## Work request
Identify the line with "Where should I"; copy word for word that line and every one after it, to the end of the listing. Exclude pictures.

## Records supplied
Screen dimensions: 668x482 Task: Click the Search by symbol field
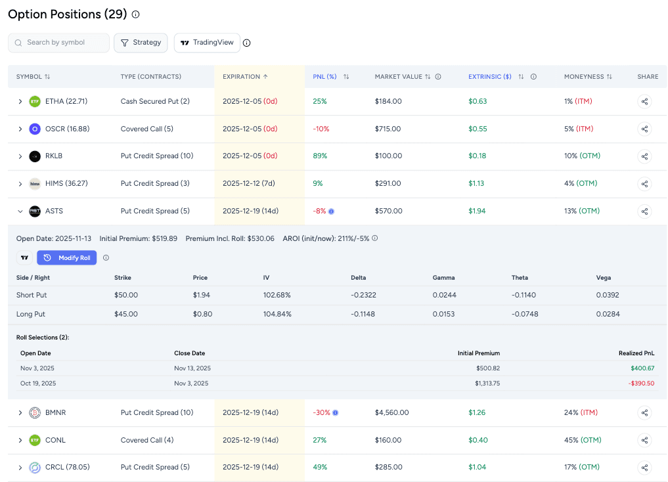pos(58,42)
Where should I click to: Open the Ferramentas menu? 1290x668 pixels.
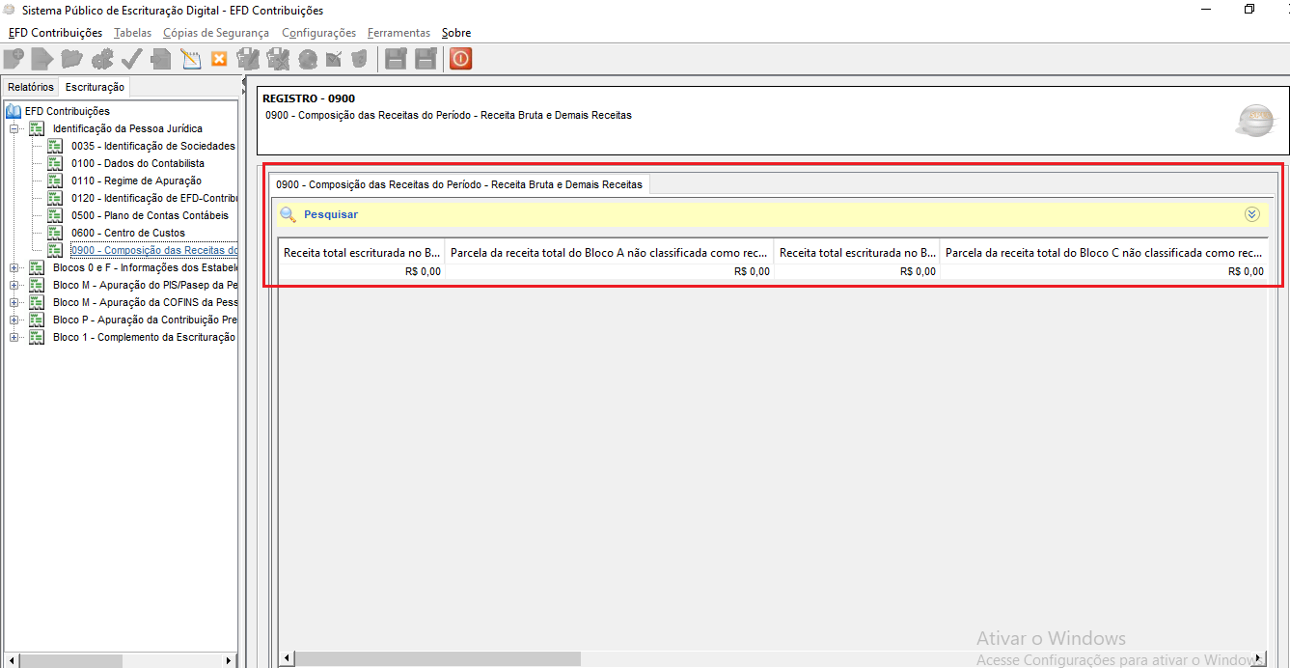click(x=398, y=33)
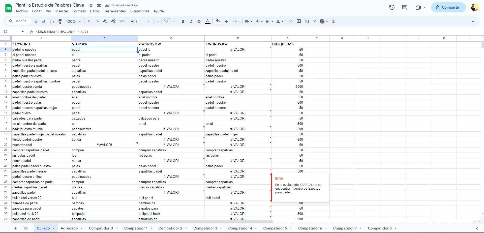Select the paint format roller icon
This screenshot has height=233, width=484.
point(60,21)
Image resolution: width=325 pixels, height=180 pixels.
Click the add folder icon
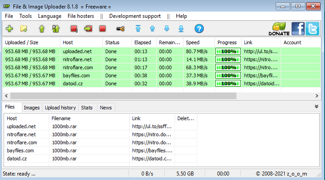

## Answer
Where should I click to: Open the Ferramentas menu? 1290x668 pixels.
click(x=398, y=33)
Select the paint format roller icon
This screenshot has height=233, width=484.
point(60,21)
Image resolution: width=325 pixels, height=180 pixels.
Click the add folder icon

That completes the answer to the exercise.